Namun sungguh nahas, sesampainya di Bangka Belitung, wanita remaja tersebut malah menjadi korban perdagangan orang. Korban diiming-imingi pekerjaan yang layak dan upah tinggi. Namun, pada kenyataannya selama satu pekan di Bangka Belitung, korban hanya dipekerjakan sebagai pencari ikan dan dibebankan h
utang sebesar Rp3 juta.
Karena jeratan utang, korban tidak diperbolehkan untuk pulang sebelum melunasi utang tersebut dari hasil mencari ikan.

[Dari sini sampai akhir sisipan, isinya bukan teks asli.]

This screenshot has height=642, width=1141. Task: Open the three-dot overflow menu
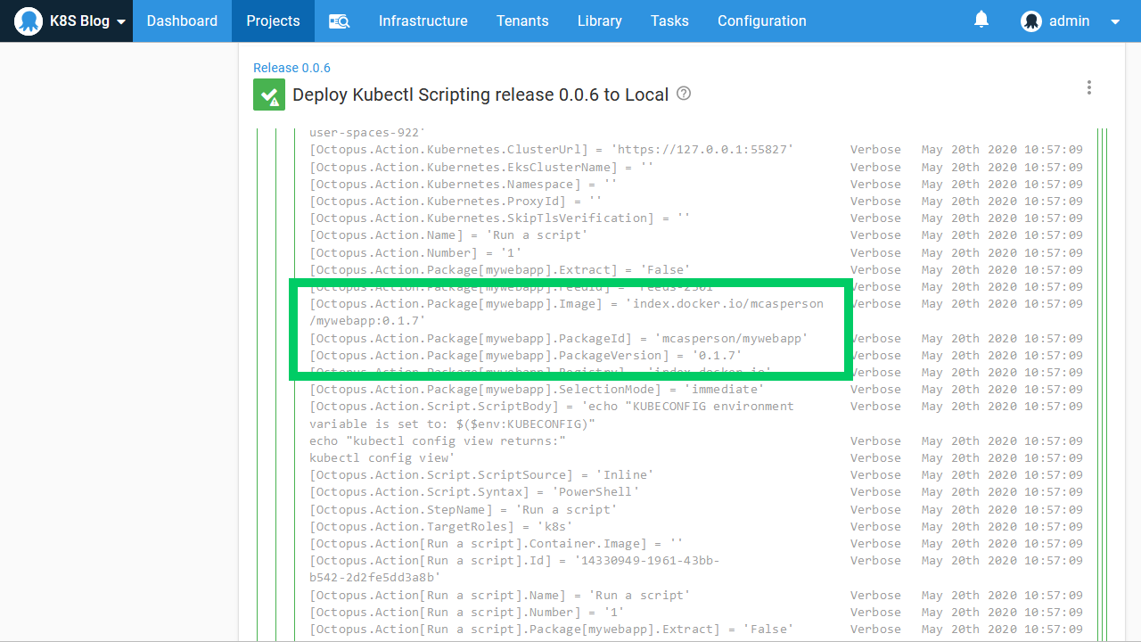click(1088, 87)
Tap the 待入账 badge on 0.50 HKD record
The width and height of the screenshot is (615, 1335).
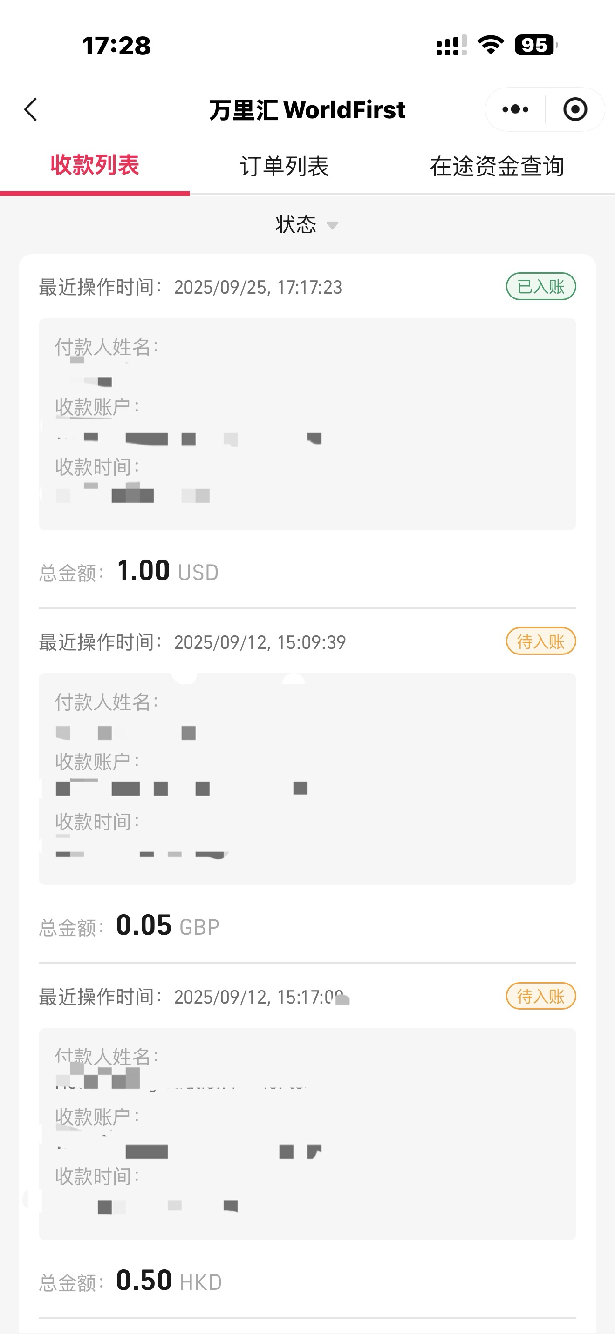[541, 996]
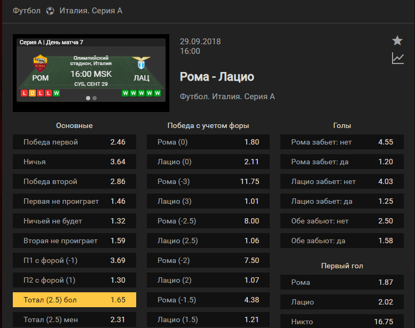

Sementara itu, Satreskrim Polresta Bandung, Polsek Ibun tidak bisa mengamankan tersangka yang memberangkatkan korban, sebab pembuatan KTP palsu tersebut ada di wilayah hukum Kepolisian Karawang, sehingga Satreskrim Polresta Bandung tak memiliki kewenangan untuk mengusut perkara ini.
Kejahatan TPPO sebenarnya sudah terjadi sejak lama. Hanya saja, cara rekrutmen saat ini berkembang menyasar korban melalui daring (online). Pencegahan TPPO via daring pada akhirnya bukan satu-satunya menjadi tanggung jawab orang tua dalam pengawasan anak, tetapi negaralah yang memiliki tanggung jawab terbesar untuk melindungi rakyat dan generasi agar memberantas habis sindikat-sindikat perdagangan orang dan segala celah/peluang yang bisa menjadi jalan untuk menjaring korban-korban baru.
Namun, permasalahan TPPO ini seakan diabaikan oleh pemerintahan. Kalaupun ada upaya dalam pemberantasannya, tak pernah sampai pada akar permasalahan itu sendiri.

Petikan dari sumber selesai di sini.